Dataset records:
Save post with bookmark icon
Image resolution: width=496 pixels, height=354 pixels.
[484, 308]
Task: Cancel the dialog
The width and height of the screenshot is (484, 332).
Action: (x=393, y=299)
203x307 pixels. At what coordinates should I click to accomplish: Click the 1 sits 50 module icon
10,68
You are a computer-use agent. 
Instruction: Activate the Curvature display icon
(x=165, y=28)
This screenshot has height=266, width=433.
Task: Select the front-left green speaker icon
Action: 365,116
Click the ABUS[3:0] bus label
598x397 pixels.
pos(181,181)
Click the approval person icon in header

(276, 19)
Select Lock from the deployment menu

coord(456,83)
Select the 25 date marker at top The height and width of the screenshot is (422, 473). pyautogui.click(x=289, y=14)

* * *

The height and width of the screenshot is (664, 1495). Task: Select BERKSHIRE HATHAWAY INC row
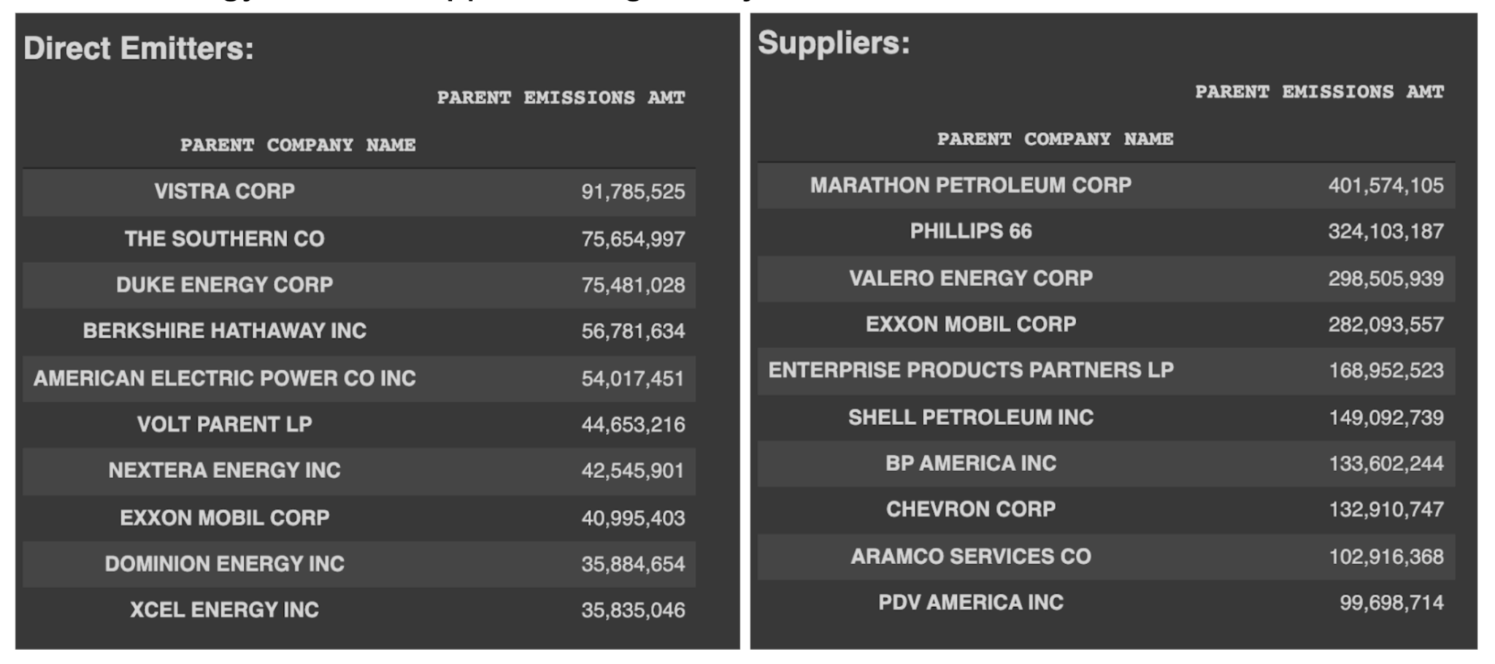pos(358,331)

==

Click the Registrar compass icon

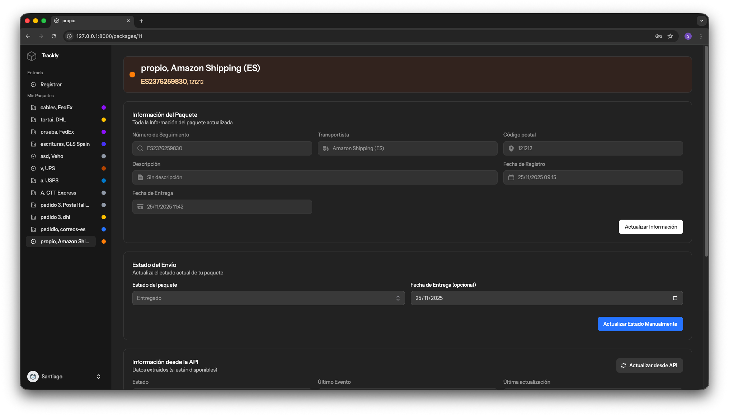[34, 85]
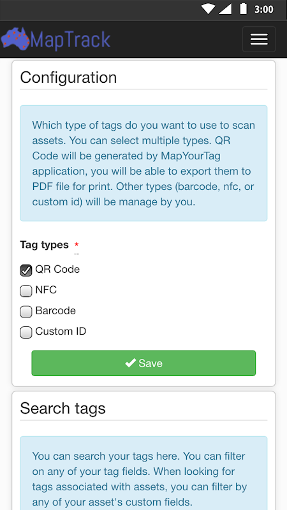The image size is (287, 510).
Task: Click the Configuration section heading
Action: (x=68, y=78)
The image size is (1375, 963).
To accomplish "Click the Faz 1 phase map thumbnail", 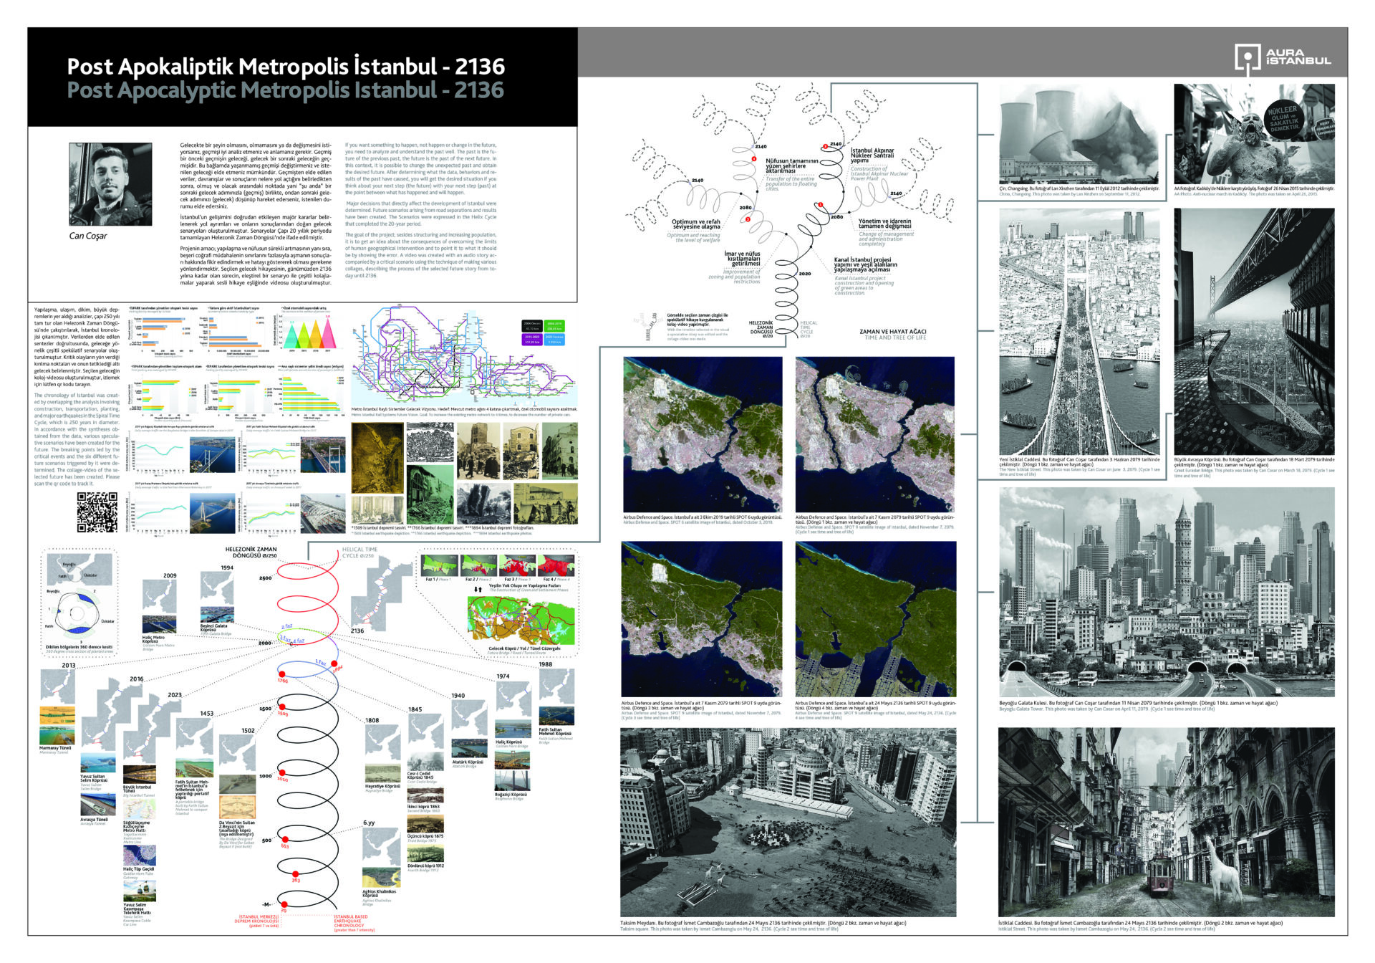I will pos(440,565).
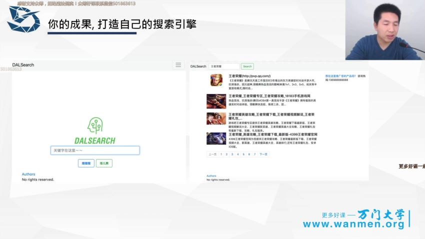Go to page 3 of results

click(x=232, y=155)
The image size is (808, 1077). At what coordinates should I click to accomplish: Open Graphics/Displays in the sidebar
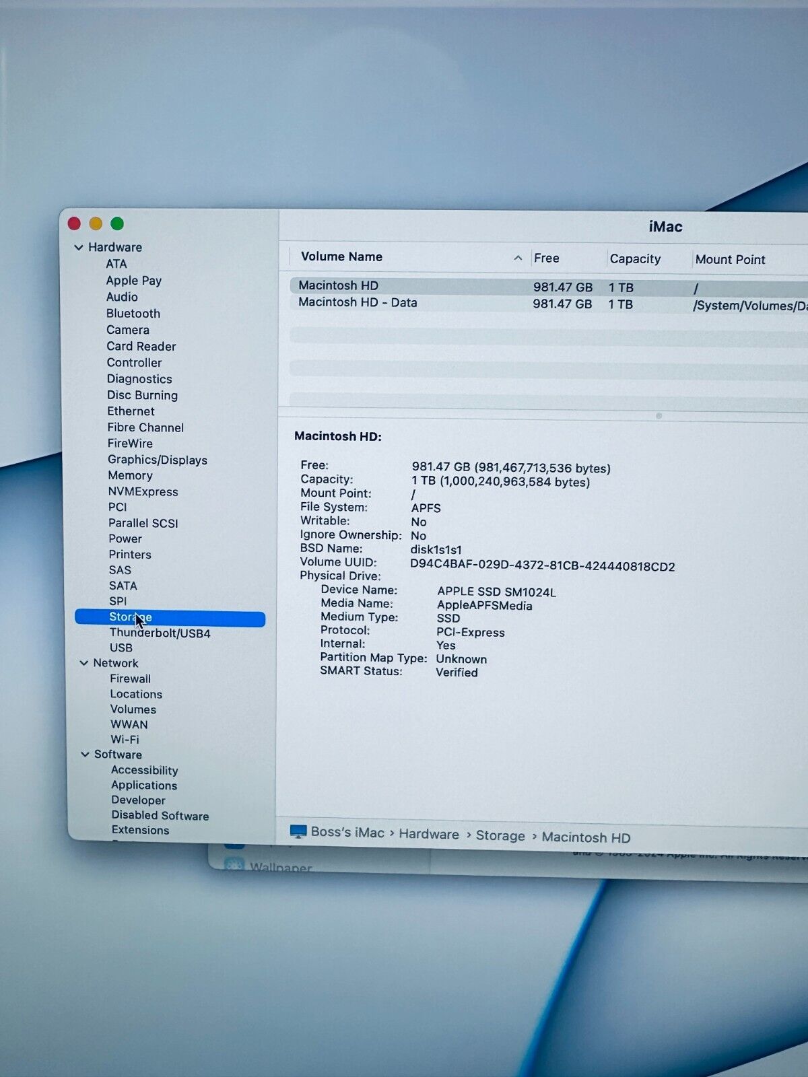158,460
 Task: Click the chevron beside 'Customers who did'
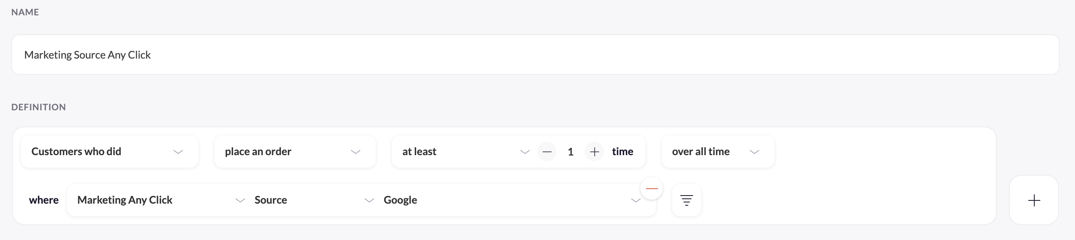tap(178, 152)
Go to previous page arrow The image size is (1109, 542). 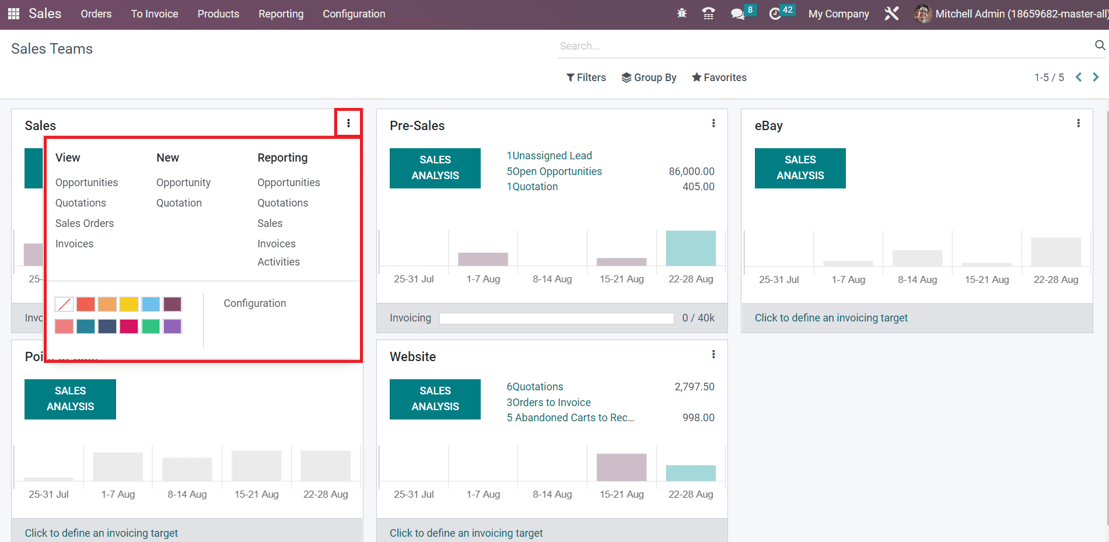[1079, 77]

Stated exercise: Extract the records above verbatim, from the line containing "Save post with bookmark icon" through the line containing "Action: (x=393, y=299)", with both of those lines included.

Response to the exercise:
Save post with bookmark icon
Image resolution: width=496 pixels, height=354 pixels.
[484, 308]
Task: Cancel the dialog
The width and height of the screenshot is (484, 332).
Action: (x=393, y=299)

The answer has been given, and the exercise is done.